«Certains éleveurs arrêtent» : dans l’Oise, les agriculteurs en souffrance après la sécheresse record

Les réunions de crise entre syndicats et pouvoirs publics s’enchaînent pour identifier des solutions et soulager les terres cultivables malgré le manque d’eau. À la veille d’une nouvelle montée des températures, les inquiétudes redoublent pour les exploitants, déjà très éprouvés.

Boissy-Fresnoy, le 16 août 2022. Une réunion a été organisée avec des représentants de la préfecture et de la région sur l’exploitation de l’éleveuse Alice Avisse. L'occasion de constater, entre autres, que les plants de maïs n'ont pas atteint leur taille habituelle. LP/Octave Odola
Boissy-Fresnoy, le 16 août 2022. Une réunion a été organisée avec des représentants de la préfecture et de la région sur l’exploitation de l’éleveuse Alice Avisse. L'occasion de constater, entre autres, que les plants de maïs n'ont pas atteint leur taille habituelle. LP/Octave Odola

    En regardant le ciel, ils ne voient toujours rien venir. Pas de pluie en quantité suffisante, à même d’abreuver un sol oisien éprouvé par plusieurs mois d’une sécheresse qui enveloppe le département. Le manque de précipitations en juillet était criant : 13 mm seulement sont tombés sur le département, ce qui en fait le mois le moins pluvieux depuis le début des relevés de Météo France, en 1958-1959.

• [Données fournies]:
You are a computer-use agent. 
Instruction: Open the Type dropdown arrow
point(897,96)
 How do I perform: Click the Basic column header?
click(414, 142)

• [Travail demandé]:
A: D'après le texte sur la sécheresse dans l'Oise, combien de millimètres de pluie sont tombés sur le département en juillet ?
B: Recopiez le passage du texte sur la sécheresse dans l'Oise qui commence aux mots « Les réunions de » et s'arrête après les mots « déjà très éprouvés. ».

• [Corrigé]:
A: Seulement 13 mm de pluie sont tombés sur le département en juillet.

B:
Les réunions de crise entre syndicats et pouvoirs publics s’enchaînent pour identifier des solutions et soulager les terres cultivables malgré le manque d’eau. À la veille d’une nouvelle montée des températures, les inquiétudes redoublent pour les exploitants, déjà très éprouvés.